Slave Concubinage Rules (Post-Conquest)
Nasa'i 3393 reinforces the framework treated under entries q04, m02, m03, d01, and n09 (sex with captives). The Nasa'i contribution: cross-collection attestation specifically for the post-conquest concubinage rules — what to do with female captives once the immediate distribution is complete.
The framework's components:
1. Captive women may be concubines without marriage formality. 2. The owner has sexual access; the captive cannot refuse. 3. Children of the union are free; the mother becomes umm walad (with eventual emancipation upon owner's death). 4. Captives may be sold, gifted, or inherited as property. 5. Multiple concubines are permitted (no four-wife limit applies).
The analysis from entries q04, m02, m03, d01, n09 applies fully here. The Nasa'i contribution is the cross-collection attestation of the long-term concubinage framework, not just the initial distribution.
- P1. Nasa'i 3393 preserves the post-conquest concubinage framework, with rules for ongoing sexual access to female captives.
- P2. The hadith parallels Q 4:24 and is preserved across multiple canonical collections.
- P3. The framework permits sexual access to non-consenting captive women without marriage formality.
- P4. Children of the union are free; mother becomes umm walad with delayed emancipation.
- P5. Multiple concubines are permitted simultaneously, without the four-wife limit applying.

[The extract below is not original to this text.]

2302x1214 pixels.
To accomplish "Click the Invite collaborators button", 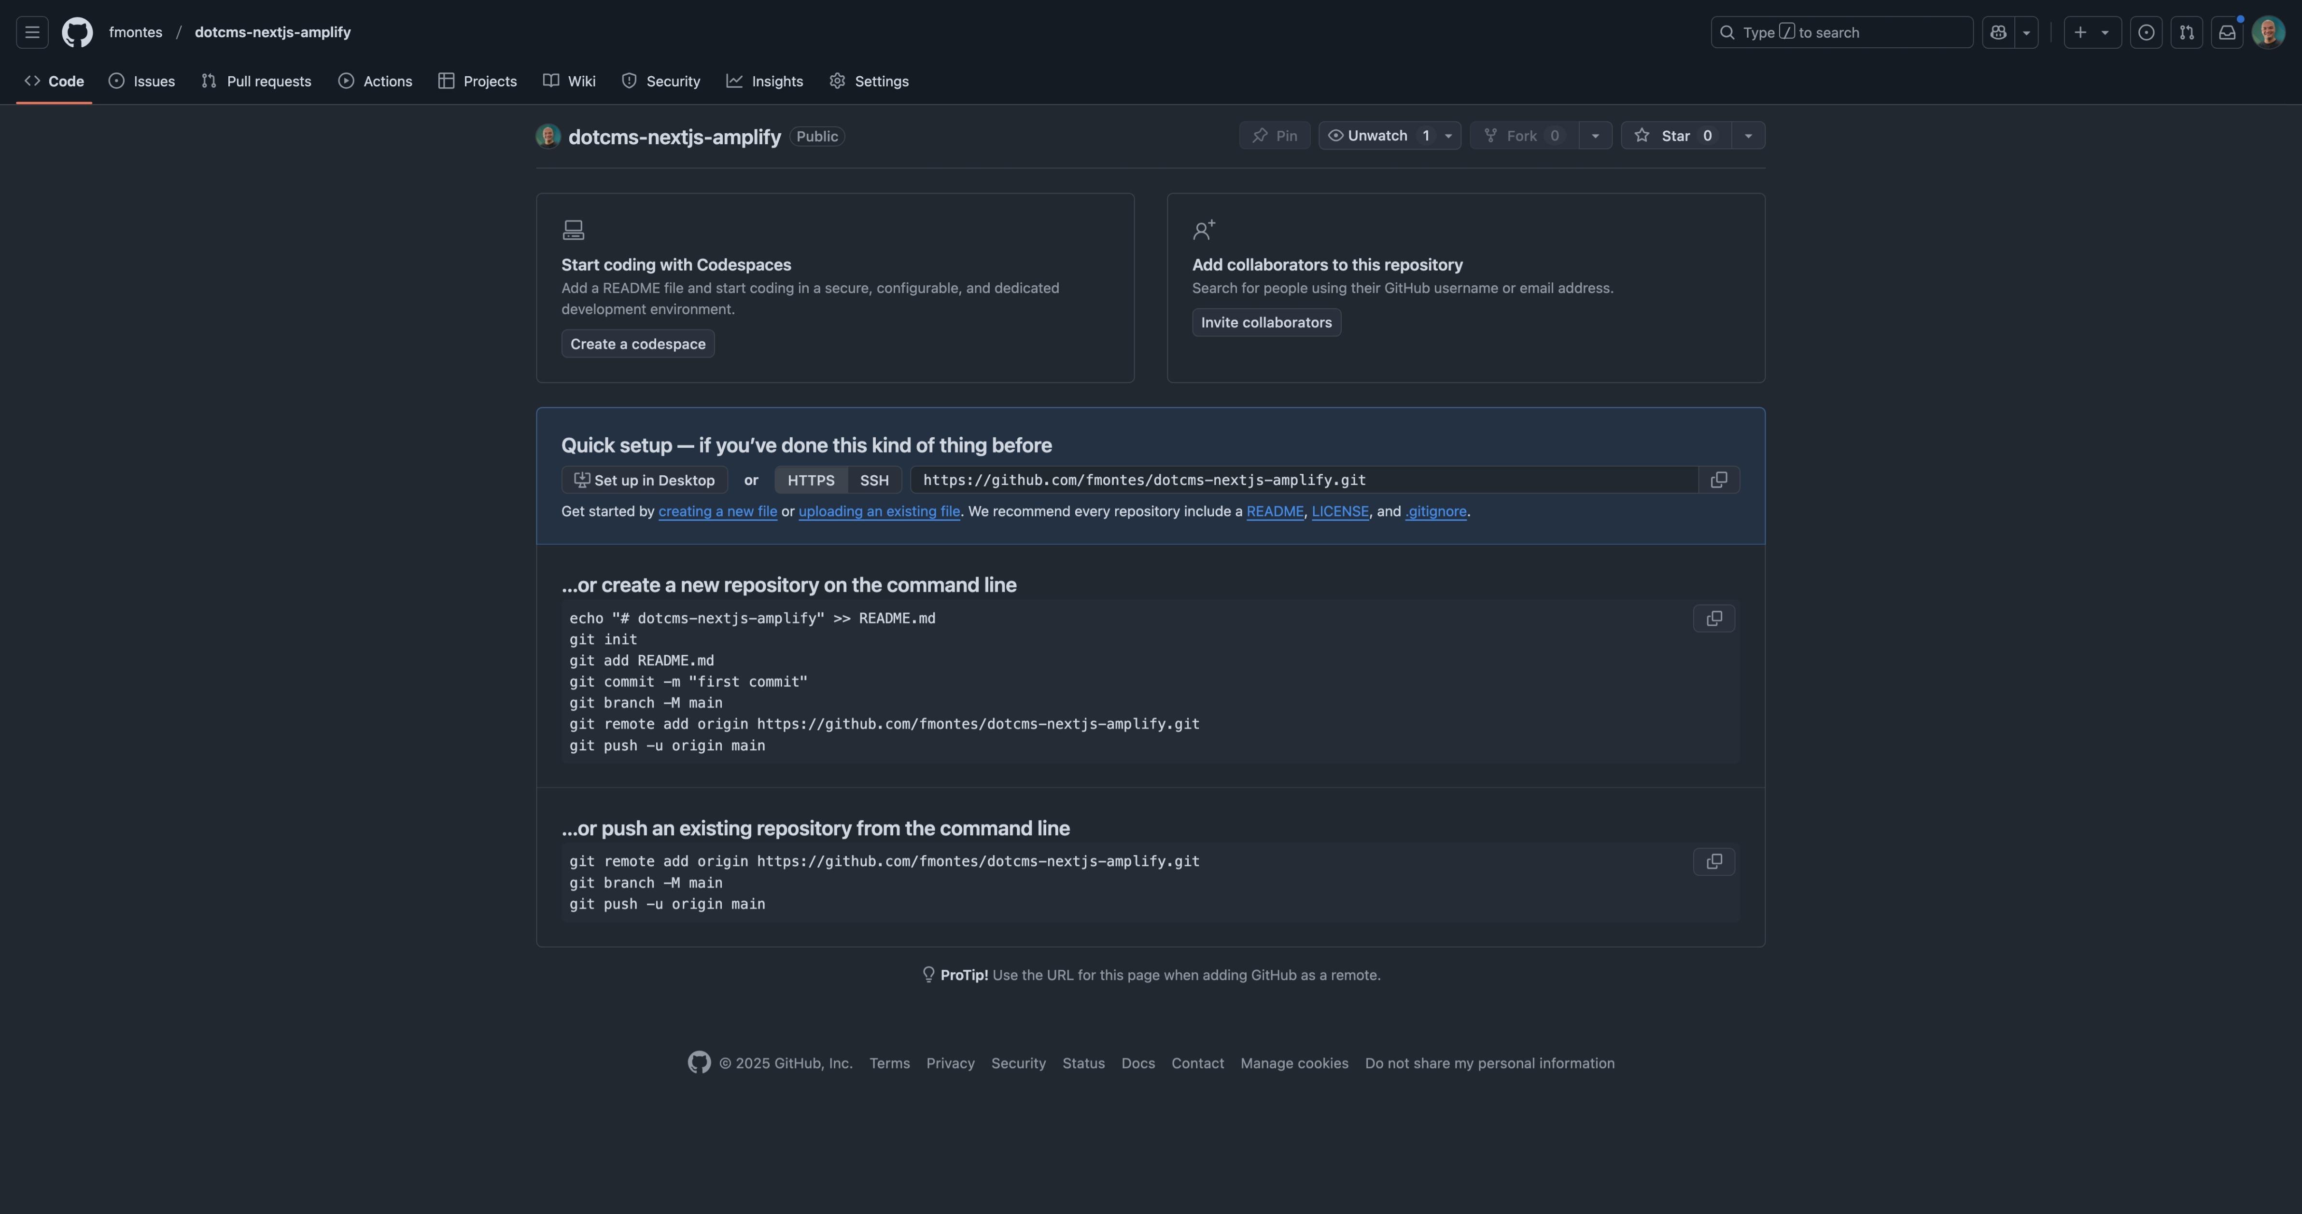I will (x=1266, y=322).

- P6. The framework continued in classical Islamic law throughout history; modern revival by ISIS in 2014-2017.
- P7. A morally serious framework does not codify ongoing sexual access to non-consenting captive women. (See entries q04, m02, m03, d01.)
Nasa'i 3393 reinforces the post-conquest concubinage framework. (See entries q04, m02, m03, d01, n09 for fuller treatment.)
The umm walad framework provided real protections — eventual emancipation, status improvement.
Protections within a slavery framework do not redeem it. (See q04.)
Captives could choose marriage and conversion to Islam.
The choice was structurally coerced. (See m03.)
Slavery was universal; Islam ameliorated.
Permission for non-consensual sex is endorsement. (See q04.)
Modern Muslims condemn slavery — framework is no longer applied.
Modern abolition was external pressure; textual basis remains. (See q04.)
Other ancient societies had similar frameworks.
Other societies have repudiated slavery on internal grounds; Islamic textual basis has not been internally repudiated. (See q04.)